1

I have a dataframe with following schema:

id         : int,
emp_details: Array(String)

Some sample data:

1, Array(empname=xxx,city=yyy,zip=12345)
2, Array(empname=bbb,city=bbb,zip=22345)

This data is there in a dataframe and I need to read emp_details from the array and assign it to new columns as below or if I can split this array to multiple columns with column names as empname,city and zip:

.withColumn("empname", xxx)
.withColumn("city", yyy)
.withColumn("zip", 12345)

Could you please guide how we can achieve this by using Spark (1.6) Scala.

Really appreciate your help...

Thanks a lot

koiralo
  • 22,594
  • 6
  • 51
  • 72
Bab
  • 177
  • 2
  • 6
  • 17

1 Answers1

7

You can use withColumn and split to get the required data

df1.withColumn("empname", split($"emp_details" (0), "=")(1))
  .withColumn("city", split($"emp_details" (1), "=")(1))
  .withColumn("zip", split($"emp_details" (2), "=")(1)) 

Output:

+---+----------------------------------+-------+----+-----+
|id |emp_details                       |empname|city|zip  |
+---+----------------------------------+-------+----+-----+
|1  |[empname=xxx, city=yyy, zip=12345]|xxx    |yyy |12345|
|2  |[empname=bbb, city=bbb, zip=22345]|bbb    |bbb |22345|
+---+----------------------------------+-------+----+-----+

UPDATE:
If you don't have fixed sequence of data in array then you can use UDF to convert to map and use it as

val getColumnsUDF = udf((details: Seq[String]) => {
  val detailsMap = details.map(_.split("=")).map(x => (x(0), x(1))).toMap
  (detailsMap("empname"), detailsMap("city"),detailsMap("zip"))
})

Now use the udf

df1.withColumn("emp",getColumnsUDF($"emp_details"))
 .select($"id", $"emp._1".as("empname"), $"emp._2".as("city"), $"emp._3".as("zip"))
 .show(false)

Output:

+---+-------+----+---+
|id |empname|city|zip|
+---+-------+----+---+
|1  |xxx    |xxx |xxx|
|2  |bbb    |bbb |bbb|
+---+-------+----+---+

Hope this helps!

koiralo
  • 22,594
  • 6
  • 51
  • 72
  • Thank you for quick response and I really appreciate the help.
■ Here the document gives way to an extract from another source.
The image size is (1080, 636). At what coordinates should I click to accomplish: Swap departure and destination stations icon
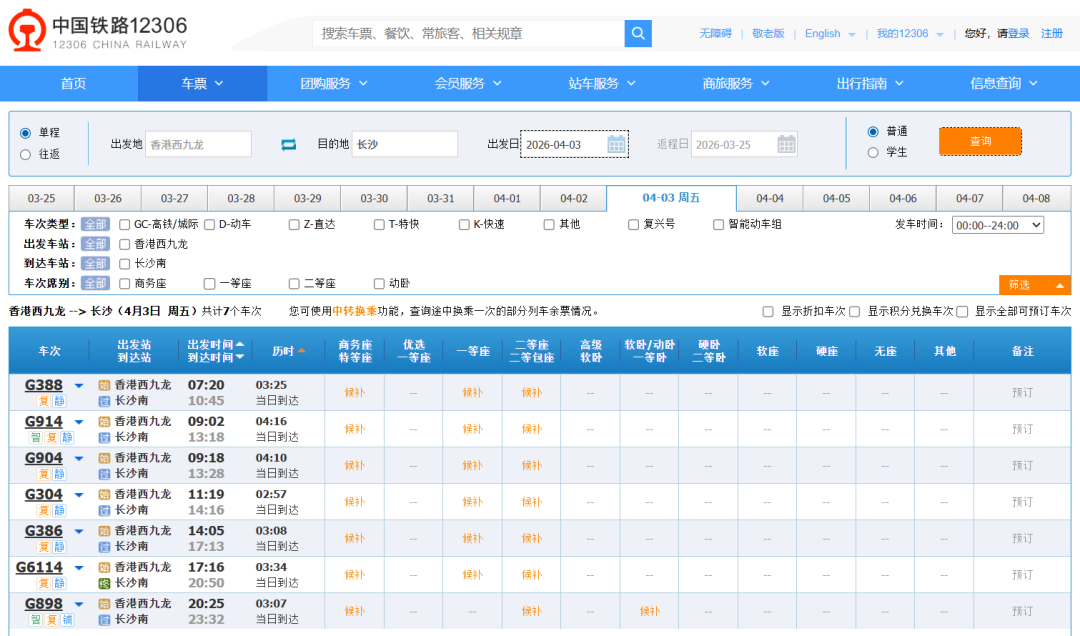click(289, 145)
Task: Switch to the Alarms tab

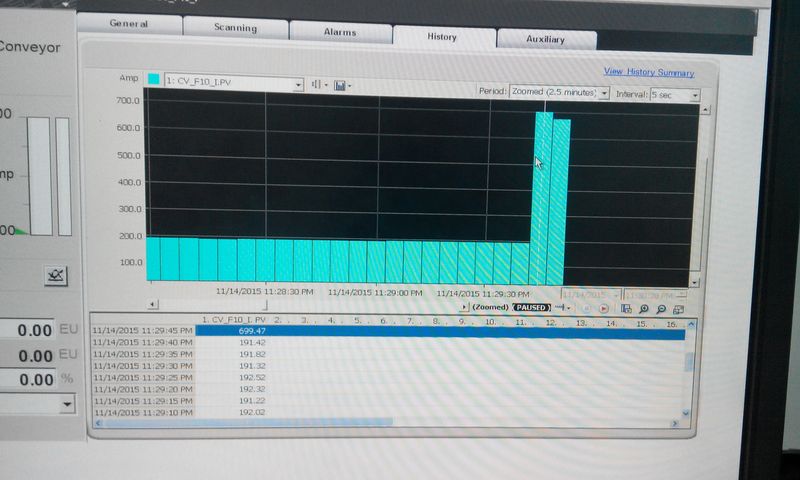Action: (340, 32)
I have one more observation, if the values in an array always not in same order. For example, I may get one array as (city,zip,empname), other record I may get as (empname,city,zip). if these positions are changing dynamically, how can we read it? is there any option to read based on the name.. – Bab May 16 '18 at 04:38
  • @Bab please check the updated answer. Now it wont matter how the data is in array. – koiralo May 16 '18 at 04:48
  • Hi, For continuing above question, some times some key value pair may not come in the column(array of string) in a dataframe. How can we handle it dynamically. For example, in some records zip will be there or may not be there. Do we have any option to handle such situation. Thanks in Advance – Bab May 26 '18 at 01:32
  • That depends on you, You can return null or empty string by checking in the map. – koiralo May 26 '18 at 02:23
  • If you don't mind, can you give example to return null if key is not present. – Bab May 26 '18 at 07:46
  • Thank you for the response and could you please provide me the example on how to return null or empty if the key is not present in the map. – Bab May 28 '18 at 14:36
  • @Bab sorry for the late response, just change the last line of udf to `(detailsMap.getOrElse("empname", null), detailsMap.getOrElse("city", null),detailsMap.getOrElse("zip", null))` should work to return null – koiralo May 28 '18 at 16:31
  • @ShankarKoirala I have a similar situation however in my case Case a City or name could repeat several times. In such a case last string value is taken. How could I take it as array of elements ? – carl Jun 03 '18 at 17:42
  • @carl In that case this still works I guess, please test it, while converting to map it overwrites for the previous same key. – koiralo Jun 03 '18 at 17:47
  • Checked it, since it's Map old values get replaced instead of appending because they have same key. – carl Jun 03 '18 at 17:58
  • If you want all in the list you can groupby its first value and make a list of multiple values before converting to map – koiralo Jun 03 '18 at 18:01
  • @ShankarKoirala details.map(_.split("=")).map(x => (x(0), x(1))).groupBy(_._1).map { case (k,v) => (k,v.map(_._2))}.toMap did the trick for me. Thanks for the quick feedback. – carl Jun 03 '18 at 18:41
  • @carl Great you did it. – koiralo Jun 04 '18 at 03:15